籠の中のプリンセス ~呪われた指輪と麗しの薬師~
マルセルはそう言って目を伏せ、ティアナは黙ってマルセルを見上げる。
そしてマクベスは剣を地面に突き立て、あの日ティアナと初めて対面したときのように風とともに姿を消した。
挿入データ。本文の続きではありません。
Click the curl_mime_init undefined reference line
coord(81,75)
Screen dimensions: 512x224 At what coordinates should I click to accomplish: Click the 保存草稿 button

「……マクベス王は哀れな人だった。大切な人を助けたいともがく彼に、おかしな方法だとわかっていても手を貸してあげたくなっていたんだ」
マクベスが去っていった場所を見つめながら、マルセルが呟くように言葉を零した。
風が通り抜けていく。
そのまま風に溶けてしまいそうに見えて、ティアナは思わずマルセルの服の袖を掴んだ。
「あなたもちゃんと守れてるわ」
笑顔を向けるティアナに、マルセルが目を向ける。
マルセルと目が合って、ティアナは慌てて手を離し、エリアルの想いの欠片で一面白く染まった景色を見渡す。
「さあ、国をもとに戻さなくちゃ」
マクベスは指輪に願えばもとに戻ると言っていた。
「手伝おうか」
「ありがとう、でも大丈夫。わたしの手で戻したいから」
ティアナは指輪に視線を落とす。
この指輪と出会ってから、本当に色々あった。
悲しいことも、うれしいことも。
小さな宝石が4つ、ティアナに微笑みかけるかのように煌いた。